利用正交复制的突变质粒来实现靶基因突变也是目前较受欢迎的一种方法，这种方法最大的特点就是几乎不改变宿主基因组，不影响宿主的正常生长，适合于酶的进化。这一策略最早期是由Fabret 等[31]在大肠杆菌中实现，他们利用DNA聚合酶Ⅰ(DNA PolⅠ)在细胞内优先复制质粒上的基因且只复制染色体一小部分的特点，构建低保真度的DNA PolⅠ突变体，完成质粒基因的突变而不影响宿主基因。后来，Camp等[32]进一步增强了DNA PolⅠ的错配率，实现TEMβ-内酰胺酶的连续进化。除了在大肠杆菌中应用，这种策略后来还被Liu Chang课题组的Ravikumar等[33-34]推广至酿酒酵母的靶向突变中，他们在酿酒酵母中建立1个由正交DNA质粒-DNA聚合酶对组成的细胞核外复制机制，并通过构建易错倾向的DNA聚合酶建立一套独立于宿主的体内连续进化系统(OrthoRep)，其体内质粒突变率是宿主基因组的10万倍(图2(c))。此后，Ravikumar等[34]借助此系统，在酿酒酵母中对恶性疟原虫来源的二氢叶酸还原酶(PfDHFR)进行连续进化，最终获得对乙胺嘧啶耐受性提高4万倍的突变体。最近，Liu Chang课题组的Arzumanyan等[35]对此系统进一步发展，在1个细胞中构建了pGKL1质粒/TP-DNAP1聚合酶对与pGKL2质粒/TP-DNAP2聚合酶对2个彼此正交的DNA复制系统，这样一对正交复制系统通过调节2个聚合酶的错配率，实现体内多基因的不同速率的进化。

除了用于正交质粒上的靶基因的连续进化，将易错倾向的DNA聚合酶用于基因组上任意靶基因的突变将更具应用价值。最近，美国加州大学的Halperin等[36]将易错DNA聚合酶与CRISPR技术相结合，构建了一种名为“EvolvR”的体内进化系统(图2(d))。
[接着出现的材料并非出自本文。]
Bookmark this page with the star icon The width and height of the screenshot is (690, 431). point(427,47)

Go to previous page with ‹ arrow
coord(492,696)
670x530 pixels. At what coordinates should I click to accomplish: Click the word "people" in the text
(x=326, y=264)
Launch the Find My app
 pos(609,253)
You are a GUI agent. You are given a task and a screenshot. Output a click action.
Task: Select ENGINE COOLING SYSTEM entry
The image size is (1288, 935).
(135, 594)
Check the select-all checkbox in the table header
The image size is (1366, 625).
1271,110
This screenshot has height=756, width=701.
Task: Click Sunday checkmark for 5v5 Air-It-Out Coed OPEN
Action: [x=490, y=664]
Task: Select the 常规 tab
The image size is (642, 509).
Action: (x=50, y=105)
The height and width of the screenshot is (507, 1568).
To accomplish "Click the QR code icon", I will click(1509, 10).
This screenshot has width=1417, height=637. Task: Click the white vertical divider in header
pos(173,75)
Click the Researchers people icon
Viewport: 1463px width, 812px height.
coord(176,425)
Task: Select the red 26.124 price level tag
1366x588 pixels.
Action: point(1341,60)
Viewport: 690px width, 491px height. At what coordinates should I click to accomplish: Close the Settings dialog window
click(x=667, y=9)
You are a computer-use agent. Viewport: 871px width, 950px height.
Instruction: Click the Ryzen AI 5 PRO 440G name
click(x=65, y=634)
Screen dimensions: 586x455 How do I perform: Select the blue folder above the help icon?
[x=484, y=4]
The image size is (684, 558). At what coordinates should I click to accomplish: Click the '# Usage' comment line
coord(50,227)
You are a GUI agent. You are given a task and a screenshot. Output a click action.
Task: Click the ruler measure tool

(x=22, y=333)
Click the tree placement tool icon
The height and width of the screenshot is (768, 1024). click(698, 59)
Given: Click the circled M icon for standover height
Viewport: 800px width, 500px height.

该系统将只产生单链断裂的nCas9蛋白突变体与易错倾向的缺口DNA聚合酶突变体融合，由gRNA引导至特定靶序列，随后nCas9蛋白切割产生单链缺口，易错的DNA聚合酶从缺口处开始补上新的核苷酸，替换下游的核苷酸，对靶基因生成一系列突变体，在1 d内完成整个进化过程。一方面通过CRISPR系统规定了靶基因突变的起始位点，并以多组gRNA的共表达实现对基因组上多个靶位点的同时进化；另一方面通过调节DNA聚合酶突变体的持续合成能力、保真度及错误插入偏好性，从而相应地控制靶基因的突变序列长度、突变率及核苷酸替代偏好，由此，理论上可实现所有物种的任意多个靶基因的体内持续进化。

图2 体内构建突变库示意图Fig.2 Schematic diagram of in vivo targeted mutagenesis

将现有的微生物实验进化策略的详细内容进行总结，见表1。

3 连续自动化培养技术的发展

事实上，不管是近年来发展迅猛的连续定向进化策略还是早期依赖环境选择压力的适应性进化方法，皆是基于微生物连续繁殖、富集突变而获得特定表型的进化过程。微生物的连续培养繁殖主要是通过手动连续稀释或自动化培养装置实现的，前者容易出现种群瓶颈、培养密度波动及选择压力不均匀等问题；而后者的应用却常遇到生物膜积累、培养环境受限及高成本等阻碍，因此在推动微生物实验室进化的进程中，连续自动化技术的发展尤为重要。

为解决生物膜积累的问题，de Crecy等[37]开发了一种叫“Evolugator”的连续进化装置，在生物反应器中设置不同隔离分区，以与动态控制器相连的浊度计的测量值来调节培养物的循环，达到减少生物膜形成和抑制贴壁生长的目的。利用这个平台，研究人员在4个月内成功进化出2株耐高温的昆虫病原真菌突变株，广泛应用于害虫防治[38]。

随着低成本及人性化的培养设备的研发，一些适用于小实验室的连续自动化装置渐渐发展起来，如Matteau等[39]设计的多功能连续培养装置(versatile continuous culture device,VCCD)、Takahashi等[40]设计的具有开发资源的多路复用恒浊器(Flexostat)及Hoffmann等[41]设计的基于扩展卡尔曼滤波器原理估计细胞增长率的低成本恒浊器等，这些装置皆具有由3D打印或易于操作的部件制成、受开放资源的软件控制的特点。

此外，近几年液体处理机器人[42]、微型恒化器阵列[43]及微液滴恒化器[44]等的出现，推动了连续自动化装置与高通量平行化培养筛选策略的结合，在微生物实验室进化过程中对选择参数、突变率及突变范围实现更高程度的控制，并一定程度上限制了人为干预。最近，Wong等[45]开发了一种名为“eVOLVER”的可任意缩放及实现用户自定义的装置，其开源的湿件、软件及硬件等高度模块化，可实现快速重新配置以适应几乎所有的自动化连续培养实验，实现实验室进化过程中自动化培养过程的高度可控性及高通量性的平衡。

表1 微生物实验室进化策略的对比

4 总结

实验室定向进化大大加速了人类改造蛋白质、代谢途径甚至细胞的步伐，在发现蛋白质新功能、提高酶活性及提升微生物细胞工厂产能等研究中具有应用潜力。连续进化方法，可有效打破基因突变范围、筛选能力及突变率等传统进化方法的遗传瓶颈，大幅度减少人为操作，为同时进行多个平行进化实验提高可行性，也减少人为因素带来的实验误差，大大推动了微生物实验室进化的发展。

体内连续进化方法也有其自身的缺陷，如连续培养过程中逃逸筛选的无效突变菌株的扩增、对自动化设备的高度依赖等，故体内连续进化应与其他实验室进化方法相互补充，而非简单替代。目前计算机辅助的体外进化设计技术的普及[46-48]、生物分子功能与报告分子或细胞生长耦联技术的广泛研究[49-50]及连续自动化技术的进步等，将为充分实现微生物实验室进化的潜力发挥出关键作用。